== Aim ==
Copy out the entries from the line with "Given: Select 智能流控 in the sidebar" to the line with "coord(243,345)", keeping every character as it is.

== Exercise inputs ==
++++

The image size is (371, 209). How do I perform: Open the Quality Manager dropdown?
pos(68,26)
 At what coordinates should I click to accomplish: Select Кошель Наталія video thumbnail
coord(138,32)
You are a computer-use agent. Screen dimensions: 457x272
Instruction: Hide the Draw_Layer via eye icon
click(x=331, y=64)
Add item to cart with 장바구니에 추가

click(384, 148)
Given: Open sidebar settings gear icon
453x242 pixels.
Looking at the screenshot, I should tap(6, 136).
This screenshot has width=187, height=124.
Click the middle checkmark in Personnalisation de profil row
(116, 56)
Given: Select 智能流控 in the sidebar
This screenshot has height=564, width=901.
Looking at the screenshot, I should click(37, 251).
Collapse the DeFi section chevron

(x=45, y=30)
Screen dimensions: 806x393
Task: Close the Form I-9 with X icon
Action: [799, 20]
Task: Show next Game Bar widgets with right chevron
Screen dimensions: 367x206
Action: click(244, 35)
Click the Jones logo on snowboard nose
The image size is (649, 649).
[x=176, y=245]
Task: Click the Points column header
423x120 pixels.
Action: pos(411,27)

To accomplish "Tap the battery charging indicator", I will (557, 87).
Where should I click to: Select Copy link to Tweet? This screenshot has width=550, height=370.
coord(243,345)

++++

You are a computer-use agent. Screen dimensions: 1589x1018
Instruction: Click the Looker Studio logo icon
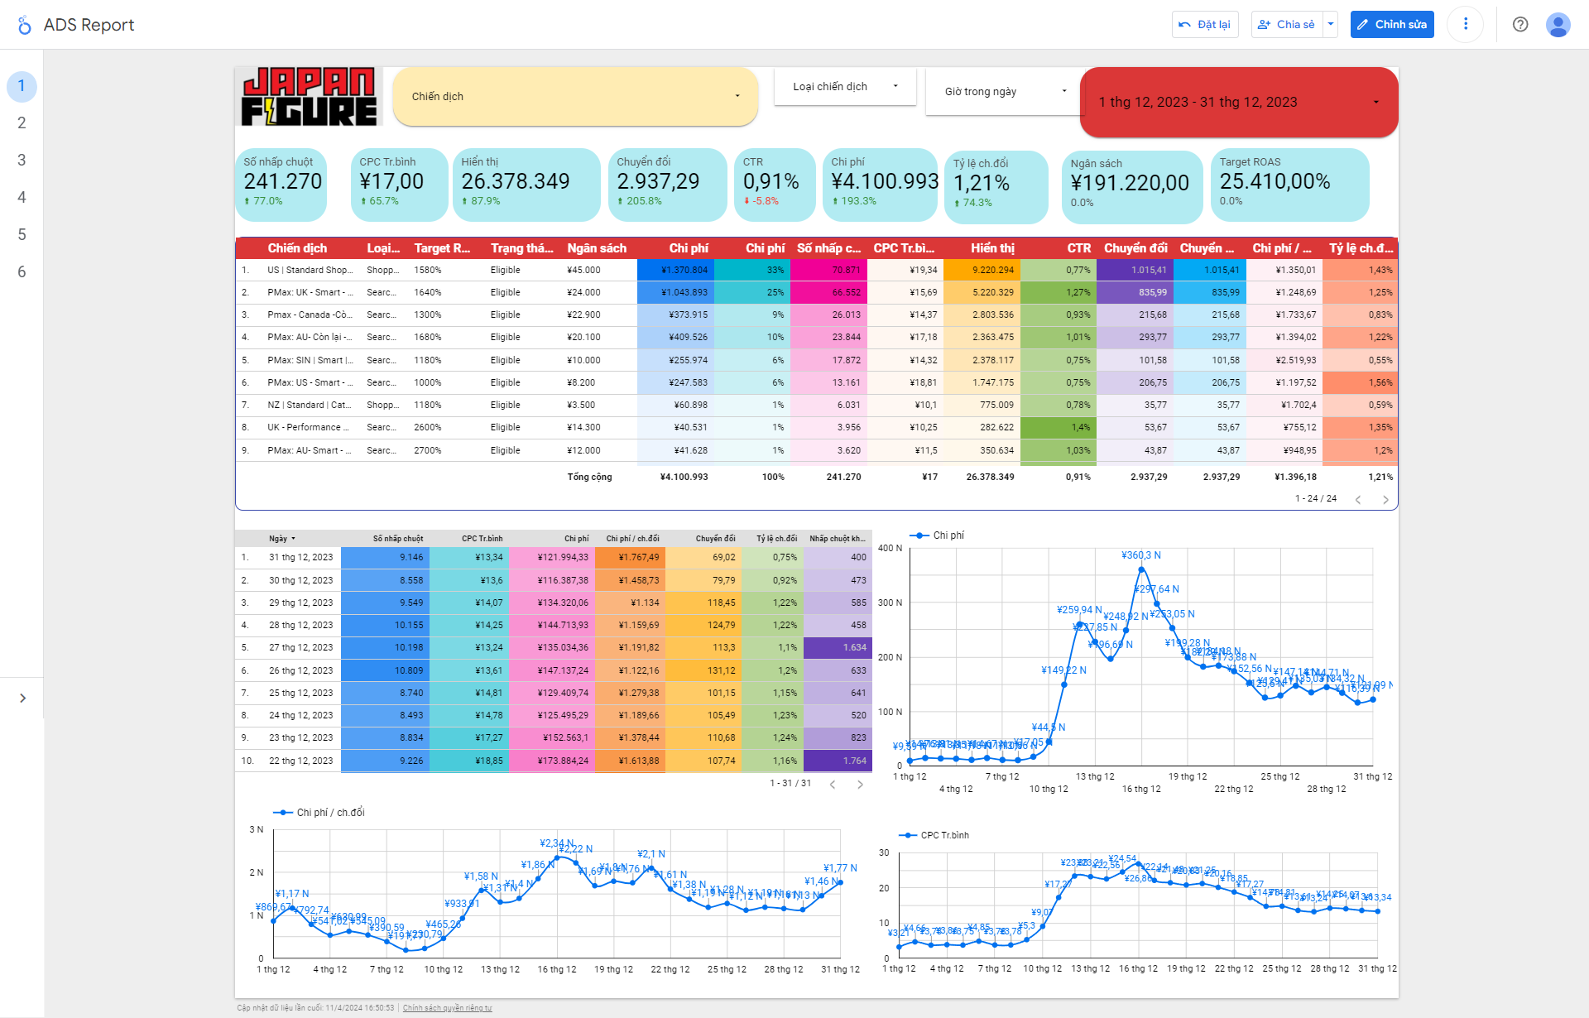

++++

== Written solution ==
Given: Select 智能流控 in the sidebar
This screenshot has height=564, width=901.
Looking at the screenshot, I should click(37, 251).
Collapse the DeFi section chevron

(x=45, y=30)
Screen dimensions: 806x393
Task: Close the Form I-9 with X icon
Action: [799, 20]
Task: Show next Game Bar widgets with right chevron
Screen dimensions: 367x206
Action: click(244, 35)
Click the Jones logo on snowboard nose
The image size is (649, 649).
[x=176, y=245]
Task: Click the Points column header
423x120 pixels.
Action: pos(411,27)

To accomplish "Tap the battery charging indicator", I will (557, 87).
Where should I click to: Select Copy link to Tweet? This screenshot has width=550, height=370.
coord(243,345)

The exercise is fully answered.